Scaling field-effect transistors (FETs) into the sub-10-nm regime fundamentally alters the transport mechanism, challenging long-standing design rules. This study investigates monolayer TMD FETs with channel lengths from 12 nm to 3 nm, quantifying the competition between semiclassical thermionic current and quantum tunneling. We show that quantum transport, as described by the Landauer formula, asymptotically approaches classical thermionic emission in the long-channel and high-temperature limit, in accordance with Richardson law. A competition parameter ζ cleanly delineates the semiclassical-to-quantum transition, and two characteristic temperatures emerge: Top (minimizing JOFF and Tc (thermionic onset). For Lch<9 nm, Top<300 K and JOFF is tunneling-dominated; the 3 nm device remains tunneling-dominated up to 500 K and achieves a subthreshold swing overcoming Boltzmann tyranny via the steep slope of τ(E). However, the short-channel effect also generates leakage current and makes the transistor difficult to turn off.
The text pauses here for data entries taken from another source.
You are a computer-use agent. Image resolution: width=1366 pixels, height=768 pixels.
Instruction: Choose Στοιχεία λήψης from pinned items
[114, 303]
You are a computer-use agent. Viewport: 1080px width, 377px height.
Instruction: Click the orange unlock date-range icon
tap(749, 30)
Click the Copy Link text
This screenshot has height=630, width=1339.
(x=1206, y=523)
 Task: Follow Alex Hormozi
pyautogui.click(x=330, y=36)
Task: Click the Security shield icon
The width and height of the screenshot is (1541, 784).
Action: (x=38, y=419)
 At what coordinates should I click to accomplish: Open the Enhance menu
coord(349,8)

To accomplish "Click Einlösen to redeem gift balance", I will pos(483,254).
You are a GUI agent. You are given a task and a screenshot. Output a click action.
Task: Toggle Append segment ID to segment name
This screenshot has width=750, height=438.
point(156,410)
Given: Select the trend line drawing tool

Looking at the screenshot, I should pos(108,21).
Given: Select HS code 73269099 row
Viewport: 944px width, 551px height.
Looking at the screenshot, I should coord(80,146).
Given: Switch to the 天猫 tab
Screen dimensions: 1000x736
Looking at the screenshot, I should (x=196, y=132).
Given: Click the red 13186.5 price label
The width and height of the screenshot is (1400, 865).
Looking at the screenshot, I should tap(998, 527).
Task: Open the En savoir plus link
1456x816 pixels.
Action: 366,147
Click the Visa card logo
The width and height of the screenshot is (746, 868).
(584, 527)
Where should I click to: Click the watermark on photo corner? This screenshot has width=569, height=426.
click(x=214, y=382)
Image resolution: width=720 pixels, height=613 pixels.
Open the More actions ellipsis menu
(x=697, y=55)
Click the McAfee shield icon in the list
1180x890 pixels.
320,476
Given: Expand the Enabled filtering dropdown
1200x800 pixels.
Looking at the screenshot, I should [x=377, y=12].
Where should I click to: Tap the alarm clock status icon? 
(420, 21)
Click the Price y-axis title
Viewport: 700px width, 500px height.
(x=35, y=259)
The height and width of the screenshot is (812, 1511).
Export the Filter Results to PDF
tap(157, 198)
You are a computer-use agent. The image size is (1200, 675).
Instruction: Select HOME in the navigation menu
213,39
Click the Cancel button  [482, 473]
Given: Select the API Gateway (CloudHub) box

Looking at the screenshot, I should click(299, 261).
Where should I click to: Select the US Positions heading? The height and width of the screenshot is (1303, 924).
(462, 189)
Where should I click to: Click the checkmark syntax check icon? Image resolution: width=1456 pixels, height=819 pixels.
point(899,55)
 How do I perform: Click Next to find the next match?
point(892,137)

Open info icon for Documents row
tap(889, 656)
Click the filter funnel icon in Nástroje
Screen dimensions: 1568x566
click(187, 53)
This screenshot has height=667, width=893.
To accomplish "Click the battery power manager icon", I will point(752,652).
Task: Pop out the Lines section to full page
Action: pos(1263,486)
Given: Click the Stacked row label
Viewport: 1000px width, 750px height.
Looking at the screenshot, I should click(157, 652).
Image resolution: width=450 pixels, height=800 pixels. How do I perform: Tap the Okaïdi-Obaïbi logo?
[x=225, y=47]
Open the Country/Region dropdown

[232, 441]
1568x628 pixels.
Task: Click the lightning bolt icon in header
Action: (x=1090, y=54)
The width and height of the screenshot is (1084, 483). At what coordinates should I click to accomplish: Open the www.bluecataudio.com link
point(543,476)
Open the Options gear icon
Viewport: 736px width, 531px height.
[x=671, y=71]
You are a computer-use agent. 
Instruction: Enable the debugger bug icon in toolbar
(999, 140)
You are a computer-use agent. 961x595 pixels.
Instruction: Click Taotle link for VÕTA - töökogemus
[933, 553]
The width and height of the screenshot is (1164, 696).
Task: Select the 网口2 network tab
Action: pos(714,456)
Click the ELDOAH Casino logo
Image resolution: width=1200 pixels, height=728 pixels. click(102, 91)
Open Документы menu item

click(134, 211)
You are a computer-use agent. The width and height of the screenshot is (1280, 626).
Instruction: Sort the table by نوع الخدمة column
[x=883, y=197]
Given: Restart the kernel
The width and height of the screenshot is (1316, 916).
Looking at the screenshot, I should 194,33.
For Lch ≥ 9 nm, Top>300 K and JOFF is thermionic-dominated, and the subthreshold swing approaches Boltzmann tyranny scaled by αin. Consequently, the ideal channel length for 2D FETs is Lch ≈ 10 nm. These results provide criteria for selecting the optimal operating temperature and gate-voltage windows in miniaturizing 2D FETs, and pinpoint the crossover at which quantum tunneling current becomes comparable to semiclassical thermionic emission.